The Monash Country Lines Archive (MCLA) is a collaborative project between the Monash Indigenous Centre (MIC), Faculty of Arts and the Faculty of Information Technology with a team of researchers, digital animators and students. The MCLA aims to support the indigenous Australian communities in the preservation of stories that combine their history, knowledge, poetry, songs, performance and language. MCLA began working with the Yanyuwa people of Borroloola, NT, creating a number of animations between 2007 and 2010. It was these animations that caught the attention of Dr Alan Finkel, the then Chancellor of Monash University. In 2011, the Alan and Elizabeth Finkel Foundation supported the project for a further five years.

Render from “Why We All Die” 2015 ©MCLA & Taungurung Dolodanin-dat Animation Group.

Since its foundation in 2011, the MCLA has produced nine short-form animated films ranging from four minutes to twenty-four minutes in length while working with the communities through every step of the animation process; script, storyboards, character and landscape concepts and construction, animation, rendering, sound and post-production.

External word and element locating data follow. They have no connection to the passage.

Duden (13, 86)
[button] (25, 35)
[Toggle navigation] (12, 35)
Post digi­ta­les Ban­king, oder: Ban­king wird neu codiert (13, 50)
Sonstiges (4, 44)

Initially, producing these animations was challenging due to their heavy computational requirements. The MCLA team didn’t have access to any dedicated render-farm resources as would be normal for a commercial animation studio, so all rendering works were done on individual desktops and laptops. This resource limitation forced the MCLA team to compromise advanced rendering techniques in order to quickly render a large number of scenes while still maintaining a certain level of production quality.

Render from “Jibi the Giant Spirit Birds” 2013 ©MCLA & Nyamba Buru Yawuru.

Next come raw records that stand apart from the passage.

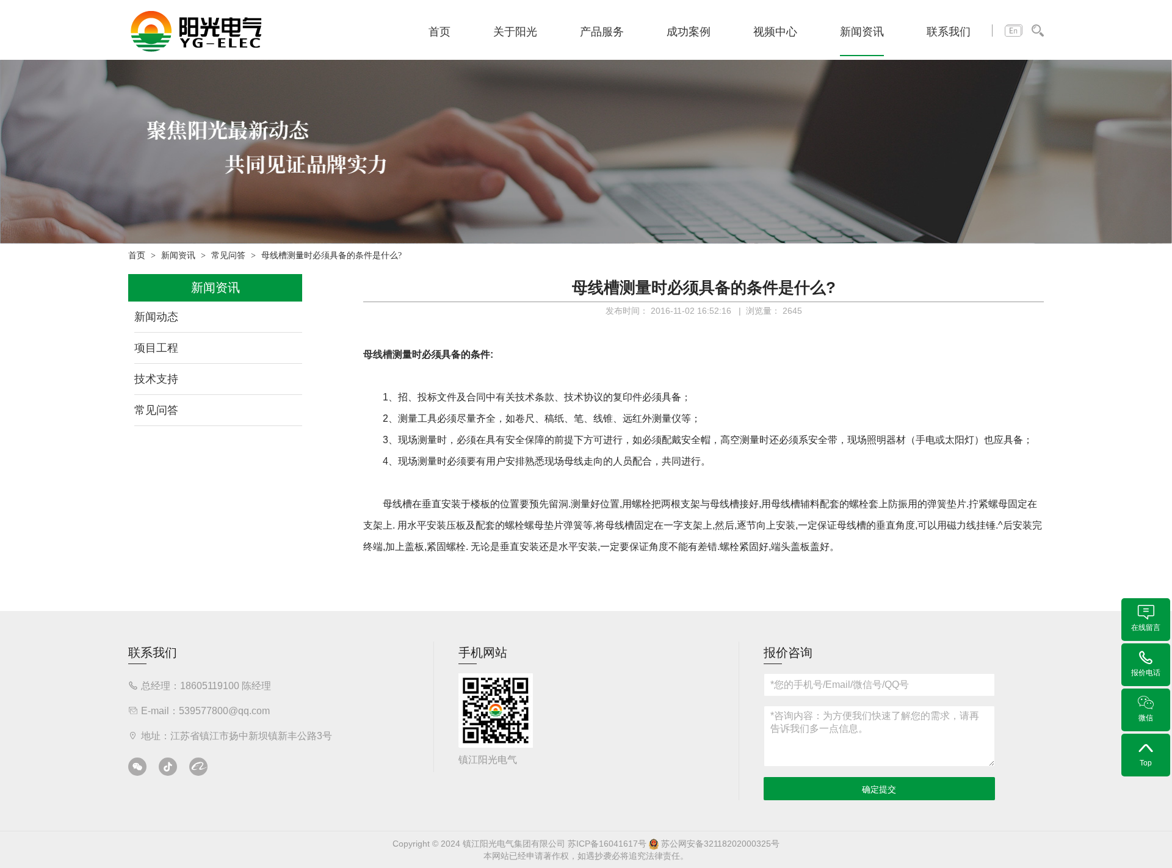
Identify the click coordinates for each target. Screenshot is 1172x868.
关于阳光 (515, 32)
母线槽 (377, 354)
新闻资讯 (862, 32)
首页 (439, 32)
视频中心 (775, 32)
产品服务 (602, 32)
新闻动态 (156, 317)
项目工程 (156, 348)
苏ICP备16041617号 (607, 843)
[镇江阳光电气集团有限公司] (196, 30)
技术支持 (156, 379)
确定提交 (879, 789)
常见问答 (228, 255)
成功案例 (689, 32)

Render frame from “Jibi the Giant Spirit Birds” 2013 ©MCLA & Nyamba Buru Yawuru.

In 2013, the MCLA team gained access to the NeCTAR Research Cloud, giving them a much needed rendering capacity boost. The R@CMon team assisted the MCLA in deploying and dynamically scaling their workflow into a distributed rendering workflow in the research cloud. Modelling, animation and rendering software have been licensed and configured on this virtual render farm. The farm has been configured so that MCLA can easily access it remotely to submit jobs and inspect their renders. The MCLA then started applying advanced rendering techniques in their workflow, techniques that weren’t possible on their previous setup. After several years of usage, demands for MCLA to produce more and more high quality visualisations also increased. This required the render farm to scale more, much more, and it did.

Render frame from “Janyju the Red Lizard” 2014 ©MCLA & Nyamba Buru Yawuru.

Render frame from “Janyju the Red Lizard” 2014 ©MCLA & Nyamba Buru Yawuru.

Access to the research cloud-backed render farm removed a huge limitation for the MCLA, inspiring them to produce more animations for the indigenous Australian communities without compromising on quality. The R@CMon team will continue to support the MCLA going forward and will be there when the time comes that the farm needs more power. The MCLA is composed of Dr John Bradley, Dr Shannon Faulkhead, Brent D McKee, Dr Tom Chandler and Chandara Ung.